● **Work request**
Scan the entries that follow for the word "will", then report every line in which it appears.

─── Recorded data ───

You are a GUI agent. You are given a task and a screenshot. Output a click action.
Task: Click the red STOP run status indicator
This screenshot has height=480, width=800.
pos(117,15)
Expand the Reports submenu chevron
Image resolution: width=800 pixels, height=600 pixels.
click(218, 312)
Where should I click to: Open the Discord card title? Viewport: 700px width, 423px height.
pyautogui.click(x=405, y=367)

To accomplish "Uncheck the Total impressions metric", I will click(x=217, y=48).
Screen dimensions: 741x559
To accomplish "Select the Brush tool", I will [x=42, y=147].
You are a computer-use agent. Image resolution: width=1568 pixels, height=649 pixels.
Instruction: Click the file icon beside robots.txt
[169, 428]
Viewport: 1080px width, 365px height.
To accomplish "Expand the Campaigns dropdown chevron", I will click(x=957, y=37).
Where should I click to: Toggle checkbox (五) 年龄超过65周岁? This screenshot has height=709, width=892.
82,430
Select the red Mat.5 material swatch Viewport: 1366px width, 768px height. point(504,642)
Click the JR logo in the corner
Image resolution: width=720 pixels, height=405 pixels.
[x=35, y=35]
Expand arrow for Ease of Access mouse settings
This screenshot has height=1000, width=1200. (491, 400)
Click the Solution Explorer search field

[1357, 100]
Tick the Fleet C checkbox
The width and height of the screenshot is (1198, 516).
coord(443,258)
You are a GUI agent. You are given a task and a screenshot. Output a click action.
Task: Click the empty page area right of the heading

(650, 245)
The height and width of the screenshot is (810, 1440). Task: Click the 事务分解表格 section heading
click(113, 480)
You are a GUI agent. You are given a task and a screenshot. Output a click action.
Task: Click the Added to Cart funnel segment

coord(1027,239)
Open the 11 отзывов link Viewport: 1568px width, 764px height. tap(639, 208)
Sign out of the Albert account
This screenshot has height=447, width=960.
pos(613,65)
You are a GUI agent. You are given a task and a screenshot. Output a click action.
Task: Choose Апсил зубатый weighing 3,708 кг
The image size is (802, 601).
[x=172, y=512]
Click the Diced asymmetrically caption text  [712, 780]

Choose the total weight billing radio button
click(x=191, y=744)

───

● **Reply to the exercise**
To accomplish "Uncheck the Total impressions metric", I will click(x=217, y=48).
To accomplish "Select the Brush tool", I will [x=42, y=147].
To accomplish "Expand the Campaigns dropdown chevron", I will click(x=957, y=37).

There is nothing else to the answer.